+++ TEXTO DE ORIGEM
Victor Lages, pela Fênix Filmes

 

Quem estuda um pouquinho de cinema sabe quem são os Irmãos Lumière ou George Méliès. Quem assiste a filmes com empenho conhece o trabalho de Truffaut ou Godard. E até quem não é dedicado na sétima arte sabe distinguir Spielberg de Scorsese. Mas, então, por que tão pouca gente sabe quem foi Alice Guy-Blaché? Por que tantos desconhecem o pioneirismo da mulher que inventou o cinema?

Fonte: Office national du film du Canada 

Vamos viajar para Paris, exatamente para o ano de 1895. Na época, a jovem de 21 anos trabalhava há pouco tempo como secretária do fotógrafo León Gaumont e, devido ao seu desempenho na empresa, ela foi convidada para um evento que mudou sua vida e a de todas as pessoas que gostam de assistir a filmes. Alice estava lá, no Salão Grand Café, no dia 28 de dezembro, quando Auguste e Louis Lumière apresentaram sua invenção: o cinematógrafo, um aparelho que permitia gravar imagens em movimento.

Foi assistindo ao vídeo de operários saindo de uma fábrica que a moça pensou em contar histórias a partir daquela câmera e pediu para Gaumont a máquina emprestada. Surgia, no jardim de sua casa, A FADA DO REPOLHO, o primeiro filme de ficção da história. O curta durava menos de um minuto, mas trazia a narrativa pioneira de uma fada mostrando que os bebês nascem de repolhos, sendo assim o primeiro filme fantasioso e o primeiro roteiro escrito e produzido, com tons teatrais misturados na estrutura.

Fonte: Directed by Women

O filme foi um sucesso e estimulou tanto a criatividade do público, quanto da própria Alice, que tirou da cabeça dezenas de histórias guardadas apenas na sua imaginação. E todas tinham começo, meio e fim, tendo aí já inaugurado o conceito de narratividade da sétima arte, algo que Méliès não fazia tanto em suas obras.
++++++
+++ REGISTROS EXTRAÍDOS
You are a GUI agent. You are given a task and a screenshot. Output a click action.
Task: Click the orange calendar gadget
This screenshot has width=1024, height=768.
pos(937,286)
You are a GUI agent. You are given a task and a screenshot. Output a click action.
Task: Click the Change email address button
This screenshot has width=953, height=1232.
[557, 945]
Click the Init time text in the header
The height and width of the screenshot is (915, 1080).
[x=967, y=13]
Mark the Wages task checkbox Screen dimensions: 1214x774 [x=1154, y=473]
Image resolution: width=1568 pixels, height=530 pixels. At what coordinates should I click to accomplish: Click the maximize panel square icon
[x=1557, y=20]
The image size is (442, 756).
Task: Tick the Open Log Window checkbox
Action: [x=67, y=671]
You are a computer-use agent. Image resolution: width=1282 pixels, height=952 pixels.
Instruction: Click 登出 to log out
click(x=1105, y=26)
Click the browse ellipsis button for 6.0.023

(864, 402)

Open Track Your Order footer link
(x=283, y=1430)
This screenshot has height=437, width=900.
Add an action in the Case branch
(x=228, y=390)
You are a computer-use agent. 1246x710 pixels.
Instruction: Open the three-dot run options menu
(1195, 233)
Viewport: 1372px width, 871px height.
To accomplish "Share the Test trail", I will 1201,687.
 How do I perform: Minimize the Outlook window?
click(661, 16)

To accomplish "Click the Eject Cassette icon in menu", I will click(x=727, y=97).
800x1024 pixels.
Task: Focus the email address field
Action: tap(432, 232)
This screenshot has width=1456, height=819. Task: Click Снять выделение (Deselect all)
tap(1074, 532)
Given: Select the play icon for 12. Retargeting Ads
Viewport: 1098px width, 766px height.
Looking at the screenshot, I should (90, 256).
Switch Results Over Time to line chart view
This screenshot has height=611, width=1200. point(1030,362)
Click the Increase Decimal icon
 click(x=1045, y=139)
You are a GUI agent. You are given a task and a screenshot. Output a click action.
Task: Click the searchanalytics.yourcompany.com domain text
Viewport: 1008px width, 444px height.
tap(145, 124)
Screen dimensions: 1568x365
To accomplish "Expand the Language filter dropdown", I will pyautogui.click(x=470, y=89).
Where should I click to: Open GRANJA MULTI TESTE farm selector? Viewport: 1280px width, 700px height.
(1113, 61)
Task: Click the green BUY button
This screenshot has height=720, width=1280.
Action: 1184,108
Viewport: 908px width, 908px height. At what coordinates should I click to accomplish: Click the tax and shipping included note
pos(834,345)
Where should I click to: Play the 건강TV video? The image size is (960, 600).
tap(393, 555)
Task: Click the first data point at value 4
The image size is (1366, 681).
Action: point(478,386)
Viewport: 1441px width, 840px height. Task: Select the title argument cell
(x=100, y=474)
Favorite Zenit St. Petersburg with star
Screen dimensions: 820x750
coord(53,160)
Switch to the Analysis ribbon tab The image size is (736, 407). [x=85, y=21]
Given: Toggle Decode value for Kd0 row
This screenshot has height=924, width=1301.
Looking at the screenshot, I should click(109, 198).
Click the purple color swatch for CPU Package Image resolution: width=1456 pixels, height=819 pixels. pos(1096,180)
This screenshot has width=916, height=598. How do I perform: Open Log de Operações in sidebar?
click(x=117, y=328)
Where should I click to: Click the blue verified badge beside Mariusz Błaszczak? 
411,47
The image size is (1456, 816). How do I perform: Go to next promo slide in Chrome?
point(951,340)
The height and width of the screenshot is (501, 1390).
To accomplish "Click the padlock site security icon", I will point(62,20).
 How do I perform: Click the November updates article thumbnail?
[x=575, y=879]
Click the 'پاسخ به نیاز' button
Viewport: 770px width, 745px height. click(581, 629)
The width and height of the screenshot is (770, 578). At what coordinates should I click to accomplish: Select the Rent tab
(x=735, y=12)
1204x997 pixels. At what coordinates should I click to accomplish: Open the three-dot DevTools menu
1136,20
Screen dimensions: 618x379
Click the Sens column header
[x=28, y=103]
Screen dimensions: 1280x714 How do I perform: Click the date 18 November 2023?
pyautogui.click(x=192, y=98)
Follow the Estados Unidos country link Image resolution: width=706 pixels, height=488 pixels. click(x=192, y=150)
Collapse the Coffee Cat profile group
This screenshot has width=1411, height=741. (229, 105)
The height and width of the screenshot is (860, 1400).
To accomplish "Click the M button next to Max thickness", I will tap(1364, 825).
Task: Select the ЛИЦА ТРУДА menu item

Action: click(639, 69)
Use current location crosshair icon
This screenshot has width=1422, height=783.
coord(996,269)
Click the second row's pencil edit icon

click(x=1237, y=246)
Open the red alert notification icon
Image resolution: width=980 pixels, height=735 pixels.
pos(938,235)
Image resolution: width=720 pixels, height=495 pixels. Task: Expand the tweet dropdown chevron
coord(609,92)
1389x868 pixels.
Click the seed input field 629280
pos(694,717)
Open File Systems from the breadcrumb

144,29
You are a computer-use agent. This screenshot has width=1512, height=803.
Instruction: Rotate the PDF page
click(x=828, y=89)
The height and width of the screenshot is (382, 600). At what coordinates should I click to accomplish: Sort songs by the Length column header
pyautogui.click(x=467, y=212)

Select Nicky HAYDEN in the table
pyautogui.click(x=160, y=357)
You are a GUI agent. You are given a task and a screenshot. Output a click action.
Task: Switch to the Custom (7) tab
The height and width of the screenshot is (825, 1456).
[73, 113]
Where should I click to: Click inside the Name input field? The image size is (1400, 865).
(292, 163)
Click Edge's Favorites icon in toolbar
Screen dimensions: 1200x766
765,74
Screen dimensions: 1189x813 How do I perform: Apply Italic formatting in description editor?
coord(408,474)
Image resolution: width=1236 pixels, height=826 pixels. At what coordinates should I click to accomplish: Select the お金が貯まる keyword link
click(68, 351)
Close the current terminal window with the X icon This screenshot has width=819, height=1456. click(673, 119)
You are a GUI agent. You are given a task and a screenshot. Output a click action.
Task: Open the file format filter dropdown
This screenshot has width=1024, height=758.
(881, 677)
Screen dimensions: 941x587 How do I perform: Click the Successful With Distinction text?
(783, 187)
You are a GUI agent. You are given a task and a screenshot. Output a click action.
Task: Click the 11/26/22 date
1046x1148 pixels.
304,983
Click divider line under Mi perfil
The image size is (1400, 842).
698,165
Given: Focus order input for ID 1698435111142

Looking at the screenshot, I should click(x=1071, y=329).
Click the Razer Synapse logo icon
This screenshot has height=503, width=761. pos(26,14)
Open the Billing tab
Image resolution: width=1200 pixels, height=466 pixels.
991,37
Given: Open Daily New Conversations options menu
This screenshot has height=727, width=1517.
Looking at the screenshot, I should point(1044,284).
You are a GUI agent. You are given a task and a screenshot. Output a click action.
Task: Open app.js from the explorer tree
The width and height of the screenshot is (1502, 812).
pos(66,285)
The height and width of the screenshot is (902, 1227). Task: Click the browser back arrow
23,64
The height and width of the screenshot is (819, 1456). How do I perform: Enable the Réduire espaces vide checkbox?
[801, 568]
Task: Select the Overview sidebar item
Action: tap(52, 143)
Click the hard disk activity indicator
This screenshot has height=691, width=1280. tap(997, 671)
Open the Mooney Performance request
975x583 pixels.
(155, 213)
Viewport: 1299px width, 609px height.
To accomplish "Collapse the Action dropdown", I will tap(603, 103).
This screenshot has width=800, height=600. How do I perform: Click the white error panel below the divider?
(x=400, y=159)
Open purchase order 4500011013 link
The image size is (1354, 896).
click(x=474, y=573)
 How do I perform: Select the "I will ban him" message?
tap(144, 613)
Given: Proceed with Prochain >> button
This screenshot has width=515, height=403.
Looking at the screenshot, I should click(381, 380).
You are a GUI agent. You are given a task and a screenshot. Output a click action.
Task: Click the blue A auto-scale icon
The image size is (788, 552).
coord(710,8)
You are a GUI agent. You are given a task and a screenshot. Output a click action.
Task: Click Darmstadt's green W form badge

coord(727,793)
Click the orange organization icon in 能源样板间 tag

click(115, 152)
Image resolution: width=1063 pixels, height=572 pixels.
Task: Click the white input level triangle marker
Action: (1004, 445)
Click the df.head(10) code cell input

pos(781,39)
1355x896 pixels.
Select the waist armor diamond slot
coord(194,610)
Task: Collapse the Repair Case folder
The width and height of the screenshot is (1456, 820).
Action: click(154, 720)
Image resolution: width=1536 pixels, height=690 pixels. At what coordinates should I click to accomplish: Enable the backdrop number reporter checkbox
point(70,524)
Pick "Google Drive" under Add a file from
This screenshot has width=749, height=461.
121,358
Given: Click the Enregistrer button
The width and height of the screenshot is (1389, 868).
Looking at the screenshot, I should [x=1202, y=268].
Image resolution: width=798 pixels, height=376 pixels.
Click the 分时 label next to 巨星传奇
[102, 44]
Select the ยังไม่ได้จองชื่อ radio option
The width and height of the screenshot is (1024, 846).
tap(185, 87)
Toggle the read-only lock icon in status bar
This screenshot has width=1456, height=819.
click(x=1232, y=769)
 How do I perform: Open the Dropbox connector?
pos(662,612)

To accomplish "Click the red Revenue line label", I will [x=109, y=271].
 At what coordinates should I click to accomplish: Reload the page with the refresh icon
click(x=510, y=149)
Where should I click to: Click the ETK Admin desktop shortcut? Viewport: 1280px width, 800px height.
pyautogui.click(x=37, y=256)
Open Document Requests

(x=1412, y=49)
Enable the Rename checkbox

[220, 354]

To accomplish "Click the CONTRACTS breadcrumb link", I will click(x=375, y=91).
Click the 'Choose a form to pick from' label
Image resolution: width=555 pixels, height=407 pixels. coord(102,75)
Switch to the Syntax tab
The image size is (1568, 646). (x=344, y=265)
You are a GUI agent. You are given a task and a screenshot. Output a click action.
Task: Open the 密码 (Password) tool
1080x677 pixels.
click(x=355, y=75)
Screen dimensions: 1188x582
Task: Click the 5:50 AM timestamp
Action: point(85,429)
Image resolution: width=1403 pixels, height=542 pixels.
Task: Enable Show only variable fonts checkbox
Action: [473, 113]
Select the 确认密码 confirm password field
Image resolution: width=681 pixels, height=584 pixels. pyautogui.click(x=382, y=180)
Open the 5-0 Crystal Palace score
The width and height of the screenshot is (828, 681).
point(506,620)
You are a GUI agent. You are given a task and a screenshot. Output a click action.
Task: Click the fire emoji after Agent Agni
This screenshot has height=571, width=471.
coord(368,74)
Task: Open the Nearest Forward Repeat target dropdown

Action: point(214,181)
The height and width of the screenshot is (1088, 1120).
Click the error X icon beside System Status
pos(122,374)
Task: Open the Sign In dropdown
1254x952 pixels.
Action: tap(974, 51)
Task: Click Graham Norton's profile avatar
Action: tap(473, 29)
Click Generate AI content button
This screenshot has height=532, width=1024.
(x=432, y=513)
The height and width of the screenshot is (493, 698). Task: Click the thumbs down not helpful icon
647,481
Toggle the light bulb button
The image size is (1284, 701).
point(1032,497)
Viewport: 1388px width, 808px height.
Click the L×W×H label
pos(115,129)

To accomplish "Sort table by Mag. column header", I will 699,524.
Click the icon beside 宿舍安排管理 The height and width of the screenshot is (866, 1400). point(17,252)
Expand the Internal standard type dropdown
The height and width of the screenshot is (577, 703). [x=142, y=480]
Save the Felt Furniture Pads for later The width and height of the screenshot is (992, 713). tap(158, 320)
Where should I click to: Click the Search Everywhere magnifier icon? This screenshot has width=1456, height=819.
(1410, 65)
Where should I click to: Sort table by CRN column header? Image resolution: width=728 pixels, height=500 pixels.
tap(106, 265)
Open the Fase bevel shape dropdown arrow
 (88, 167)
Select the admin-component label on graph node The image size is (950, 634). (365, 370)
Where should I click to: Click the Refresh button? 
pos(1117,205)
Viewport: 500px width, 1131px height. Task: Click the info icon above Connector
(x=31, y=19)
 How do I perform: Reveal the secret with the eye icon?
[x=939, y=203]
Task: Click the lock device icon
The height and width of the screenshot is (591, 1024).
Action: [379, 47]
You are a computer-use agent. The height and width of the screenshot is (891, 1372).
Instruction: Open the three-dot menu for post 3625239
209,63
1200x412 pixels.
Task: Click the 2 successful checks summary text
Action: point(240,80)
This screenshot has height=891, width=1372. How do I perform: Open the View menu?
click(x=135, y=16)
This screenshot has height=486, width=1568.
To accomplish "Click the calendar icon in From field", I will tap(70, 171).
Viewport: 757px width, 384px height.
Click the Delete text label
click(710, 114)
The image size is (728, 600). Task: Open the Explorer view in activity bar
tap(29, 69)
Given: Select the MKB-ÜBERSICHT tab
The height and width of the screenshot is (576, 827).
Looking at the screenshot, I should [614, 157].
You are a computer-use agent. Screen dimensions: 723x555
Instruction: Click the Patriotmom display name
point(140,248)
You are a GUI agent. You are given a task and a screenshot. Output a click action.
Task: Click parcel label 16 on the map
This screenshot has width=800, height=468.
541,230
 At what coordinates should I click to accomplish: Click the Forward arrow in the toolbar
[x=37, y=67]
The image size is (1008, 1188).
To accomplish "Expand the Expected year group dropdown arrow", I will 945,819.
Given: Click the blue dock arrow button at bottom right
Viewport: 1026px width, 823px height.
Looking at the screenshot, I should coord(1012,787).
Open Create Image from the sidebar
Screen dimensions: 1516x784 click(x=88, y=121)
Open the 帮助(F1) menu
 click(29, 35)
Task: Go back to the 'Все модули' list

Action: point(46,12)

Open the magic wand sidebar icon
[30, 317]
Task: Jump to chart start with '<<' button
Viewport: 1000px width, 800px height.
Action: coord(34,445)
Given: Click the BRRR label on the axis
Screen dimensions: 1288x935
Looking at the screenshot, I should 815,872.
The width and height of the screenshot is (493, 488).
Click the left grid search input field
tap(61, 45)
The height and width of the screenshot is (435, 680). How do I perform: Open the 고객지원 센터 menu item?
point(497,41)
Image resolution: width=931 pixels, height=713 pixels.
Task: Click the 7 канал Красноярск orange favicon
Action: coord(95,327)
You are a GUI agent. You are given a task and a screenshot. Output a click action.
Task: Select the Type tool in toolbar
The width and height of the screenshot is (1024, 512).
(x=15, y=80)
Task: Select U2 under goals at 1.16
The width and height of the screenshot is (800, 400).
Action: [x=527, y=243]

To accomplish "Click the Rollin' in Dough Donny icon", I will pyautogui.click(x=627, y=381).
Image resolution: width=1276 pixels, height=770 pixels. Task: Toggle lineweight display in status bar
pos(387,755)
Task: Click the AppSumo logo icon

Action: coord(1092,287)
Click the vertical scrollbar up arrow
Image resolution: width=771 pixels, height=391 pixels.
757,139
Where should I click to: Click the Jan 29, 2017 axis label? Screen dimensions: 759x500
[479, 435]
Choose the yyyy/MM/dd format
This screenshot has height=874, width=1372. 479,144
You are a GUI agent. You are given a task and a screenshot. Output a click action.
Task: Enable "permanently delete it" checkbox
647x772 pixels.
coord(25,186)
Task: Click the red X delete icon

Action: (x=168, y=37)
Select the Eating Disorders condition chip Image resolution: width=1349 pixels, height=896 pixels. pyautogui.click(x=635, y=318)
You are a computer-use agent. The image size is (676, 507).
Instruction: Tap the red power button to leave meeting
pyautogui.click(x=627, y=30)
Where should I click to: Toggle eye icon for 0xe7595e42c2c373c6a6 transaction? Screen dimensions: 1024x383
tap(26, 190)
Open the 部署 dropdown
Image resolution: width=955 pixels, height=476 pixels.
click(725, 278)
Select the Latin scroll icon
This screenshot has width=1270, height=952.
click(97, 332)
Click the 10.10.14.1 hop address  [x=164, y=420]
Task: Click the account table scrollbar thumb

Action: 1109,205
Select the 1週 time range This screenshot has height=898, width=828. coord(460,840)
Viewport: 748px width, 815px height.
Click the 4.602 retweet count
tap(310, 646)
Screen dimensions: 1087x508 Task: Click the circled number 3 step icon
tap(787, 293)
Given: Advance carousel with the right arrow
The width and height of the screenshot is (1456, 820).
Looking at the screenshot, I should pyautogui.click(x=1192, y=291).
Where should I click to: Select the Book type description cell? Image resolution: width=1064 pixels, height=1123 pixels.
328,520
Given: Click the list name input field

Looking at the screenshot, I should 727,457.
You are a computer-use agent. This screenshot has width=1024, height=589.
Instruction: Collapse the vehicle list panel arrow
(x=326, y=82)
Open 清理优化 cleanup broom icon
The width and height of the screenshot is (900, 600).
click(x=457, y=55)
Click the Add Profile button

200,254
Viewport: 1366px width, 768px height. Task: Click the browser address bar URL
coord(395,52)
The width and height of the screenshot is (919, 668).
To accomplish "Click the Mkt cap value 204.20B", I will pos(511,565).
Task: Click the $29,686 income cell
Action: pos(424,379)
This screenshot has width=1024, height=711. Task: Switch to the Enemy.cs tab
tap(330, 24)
++++++
### TAREFAS OBRIGATÓRIAS
(1) Responda às perguntas abaixo com base no texto sobre Alice Guy-Blaché:
(a) De quem Alice era secretária em 1895?
(b) Em que local e em que dia os irmãos Lumière apresentaram o cinematógrafo?
(c) Onde foi feito A FADA DO REPOLHO?
(2) Informe apenas quantas linhas dos registros contêm a palavra "display". Diferencie maiúsculas de minúsculas.

### RESULTADOS
(1)
(a) Do fotógrafo León Gaumont.
(b) No Salão Grand Café, em 28 de dezembro de 1895.
(c) No jardim da casa de Alice.

(2) 2